The Spark Processor is a Synthesizer, Composer, and Orchestrator process that builds and manages user-defined analytics datasets using pre-written and verified working code that gets placed into a query editor window. Some of the high-level capabilities available are:
- Ability to run custom Scala, SQL, R and Python code
- Supports parameters within the code to pull in custom dates and database names
- Scheduled recurring runs of the code
Example use cases
- Union multiple data sources and aggregate to chosen level.
- Custom datasets feeding a business dashboard needing to be refreshed on a daily basis automatically
- Manage user validated SQL code to minimize engineer interaction
Please note: this should only be used by advanced Spark SQL user, if there is any question with how this process works please contact Syntasa support for assistance.
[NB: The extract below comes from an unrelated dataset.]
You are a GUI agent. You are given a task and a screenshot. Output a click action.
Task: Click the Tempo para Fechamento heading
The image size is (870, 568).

The Spark Processor has very few parameters that need to be set, the key is to ensure the code is verified to be working through a query editor before attempting to deploy.
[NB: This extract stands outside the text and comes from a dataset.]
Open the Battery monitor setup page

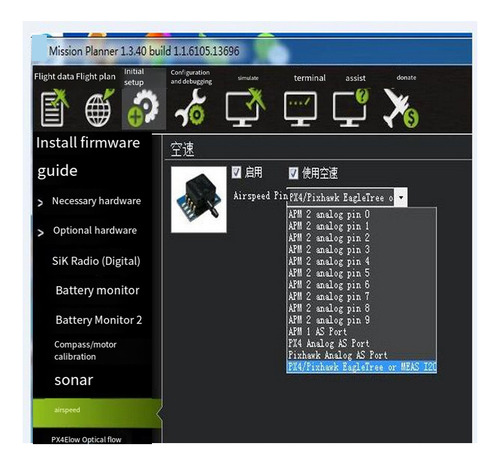(97, 290)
- Drag the Spark Processor process type on to the canvas
- Drag and connect a dataset to the Spark Processor (this is a must before editing of the process can occur)
- Click the Spark Processor node
- Unlock the canvas
- Start by filling in Parameters screen by pasting in Spark SQL code or uploading a file with the code
- Click Output
- Table Name - name of the table as it is found in storage, ensuring it is distinct to not overwrite other datasets
- Display Name - name of the output table node on the canvas
- Event Store Name - not editable, refers to the Event Store selected when creating the app
- Database - not editable, relates to selected Event Store
- Location - not editable, relates to selected Event Store
- Load to BQ or Redshift - option depends on environment Syntasa is configured, allows ability to build the table in Google Big Query or Amazon Redshift
- The database and table must exist before running this process or syntax can be added to the beginning of the query to check if the database and table exist and define how the table should be created if does not exist.
- The table name must match in the query with the Output, otherwise, the query will run as expected, but the job will fail and the app will not be able to manage the state and won't be able to process automatically.
The expected output of the Spark Processor are the results of the Spark SQL query stored in the defined location within the query and on the Output tab. Depending on the environment Syntasa is installed, data can be queried using the query editor available, such as Big Query, Redshift, Athena, Hive, Impala, etc.